La traduction ici est assez transparente : le speech to text désigne la transcription d'un document audio en un texte écrit, et le text to speech désigne la transposition audio d'un texte écrit. Le text to speech est la technologie principale sur laquelle reposent les assistants vocaux comme Alexa ou Google Home, et qui de plus en plus sont investis par les médias pour proposer de l'info au format audio. Le speech to text, lui, permet par exemple d'automatiser la production de sous-titres pour les vidéos.

Quels impacts de l'IA sur le journalisme ?

Chez AP, l'arrivée de l'IA et l'automatisation des contenus sportifs et financiers a déjà permis de libérer 20% de la charge de travail des journalistes.

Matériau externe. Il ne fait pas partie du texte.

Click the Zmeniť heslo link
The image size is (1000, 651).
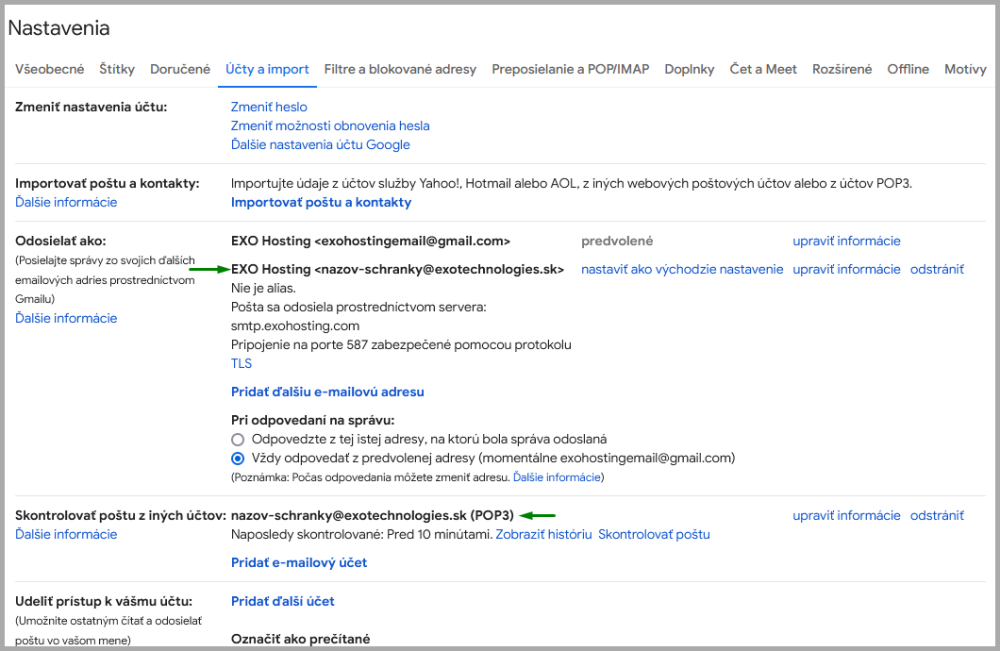point(269,107)
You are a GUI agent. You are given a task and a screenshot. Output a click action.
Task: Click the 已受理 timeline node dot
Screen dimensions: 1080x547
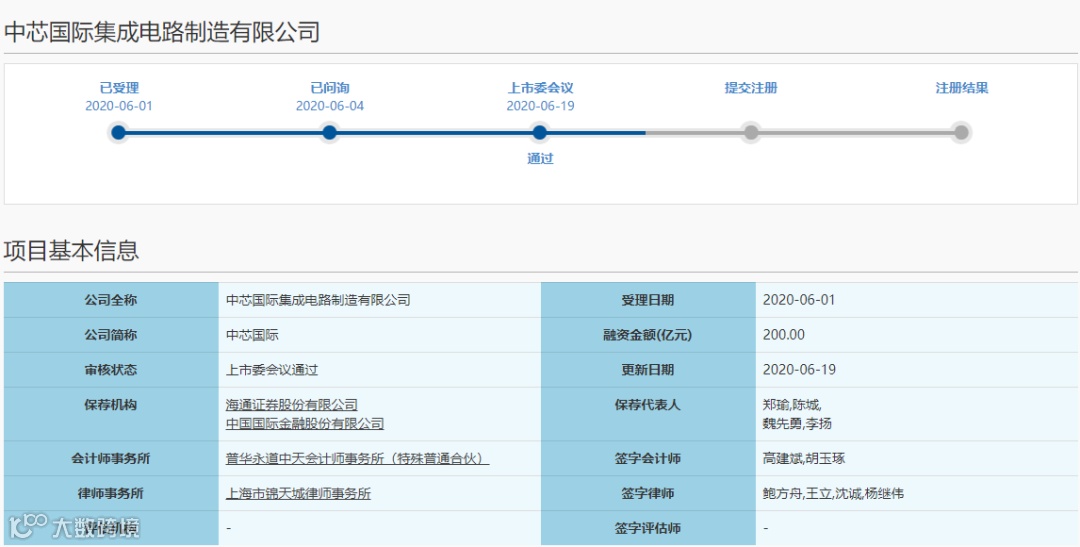[118, 132]
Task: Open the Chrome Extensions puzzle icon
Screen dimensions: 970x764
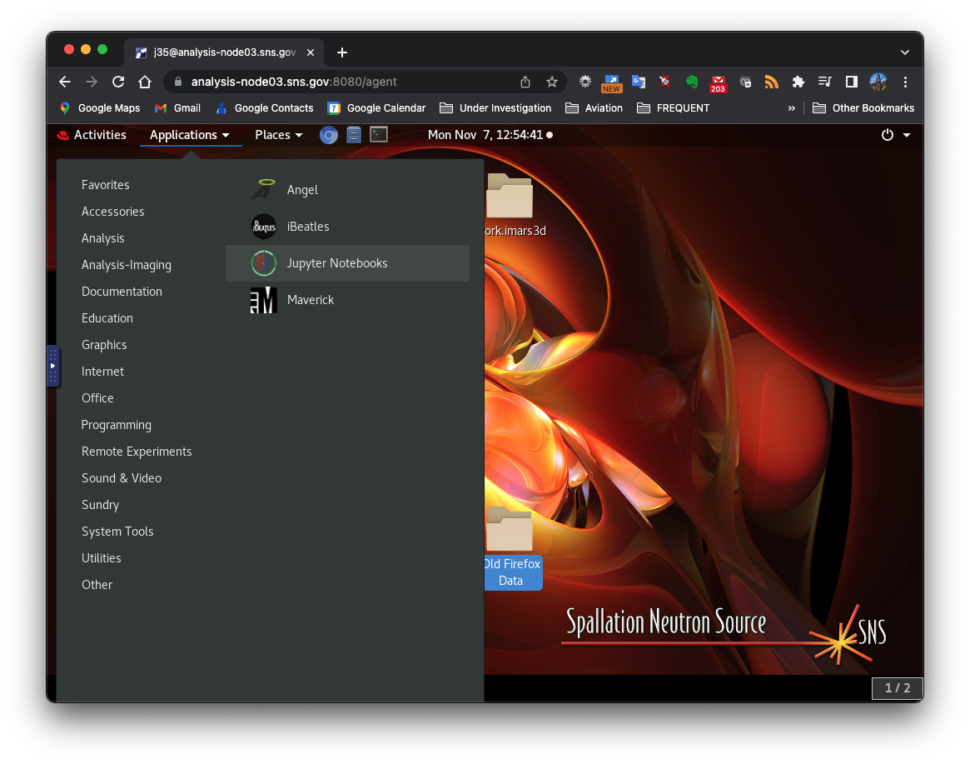Action: point(798,82)
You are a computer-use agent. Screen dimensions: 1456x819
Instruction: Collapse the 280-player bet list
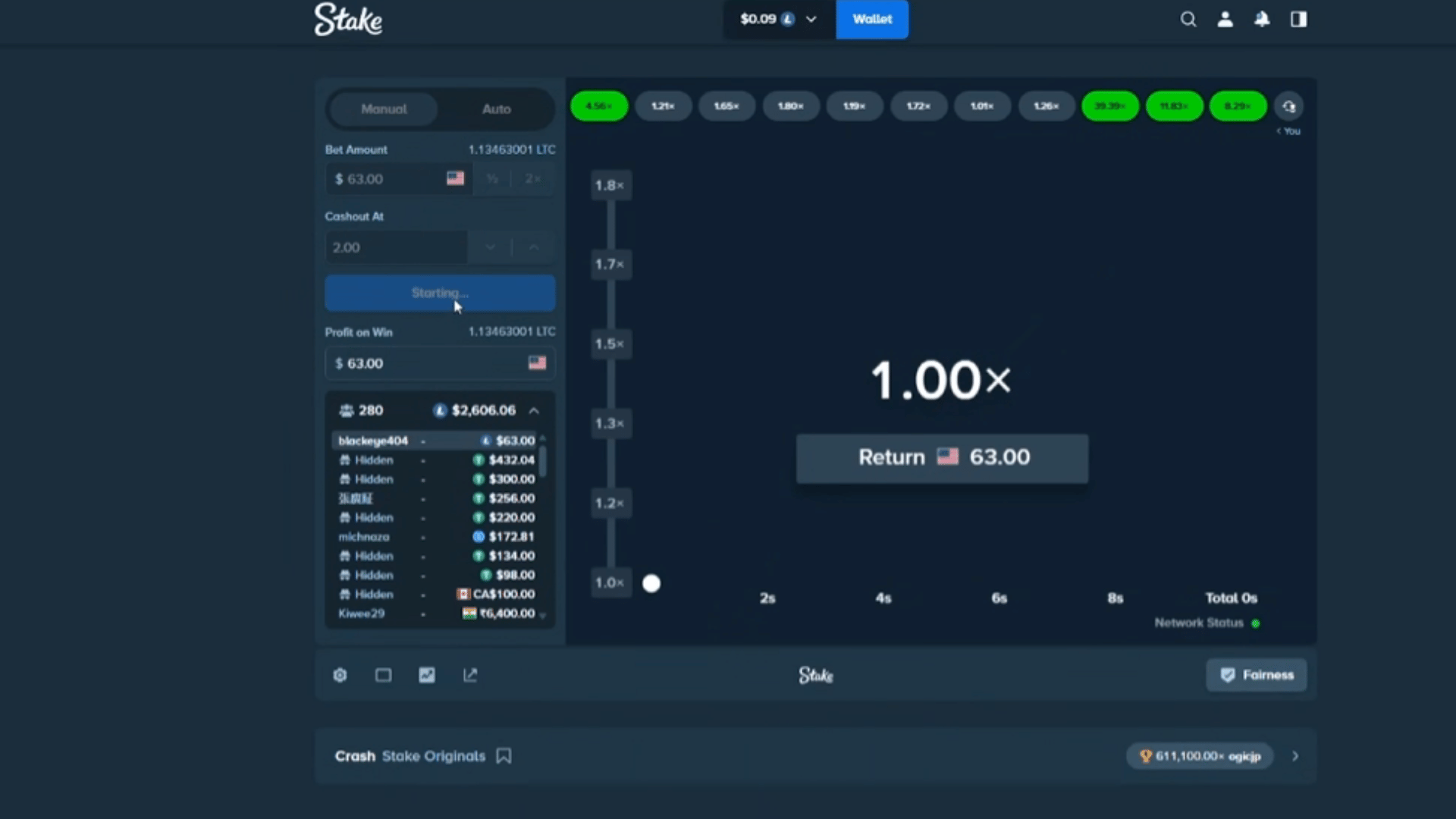pyautogui.click(x=535, y=410)
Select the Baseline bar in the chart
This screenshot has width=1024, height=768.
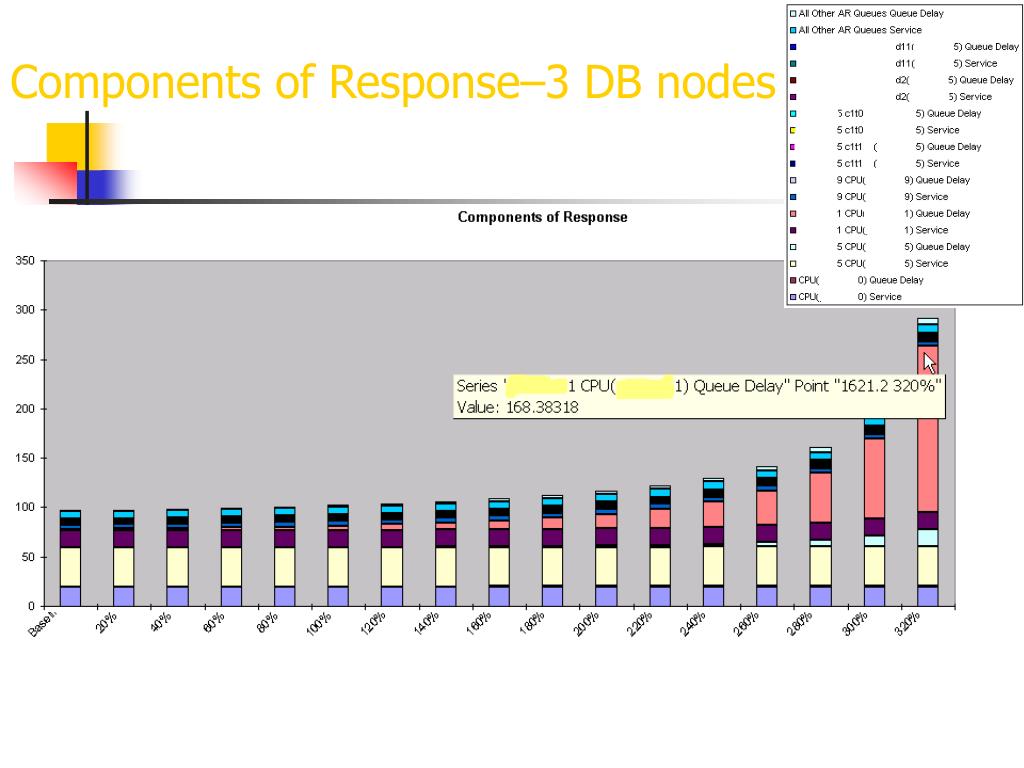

Autant de temps qu'ils peuvent désormais consacrer à la production de contenus plus complexes et à plus forte valeur ajoutée.

Et à ceux qui craignent pour leur emploi, l'étude répond simplement que si l'IA peut augmenter le journalisme, elle ne remplacera pas les journalistes. Simplement, elle transformera leur métier - et elle le fait d'ailleurs déjà : de plus en plus, les journalistes seront amenés à collaborer avec la machine, mais aussi et surtout avec les professionnels de la robotique. Data scientists et "computational journalists" seront de plus en plus nombreux dans les rédactions pour continuer à entraîner l'IA et tirer pleinement parti des potentialités qu'elles nous offrent. D'ores et déjà, le New York Times a adapté sa politique de recrutement et recherche de plus en plus de journalistes capables de coder.

Quid des accusation de biais des algorithmes ? Faux procès, selon Lisa Gibbs, global business editor chez AP : "les erreurs des algorithmes découlent généralement d'un problème avec les données de base [celles avec lesquelles on a nourri l'IA, NDLR]. Si la donnée est mauvaise, le résultat sera mauvais". Finalement, c'est cela le vrai challenge : réussir à construire une IA qui réfléchit comme l'humain, mais qui ne reproduit pas ses préjugés et ses erreurs.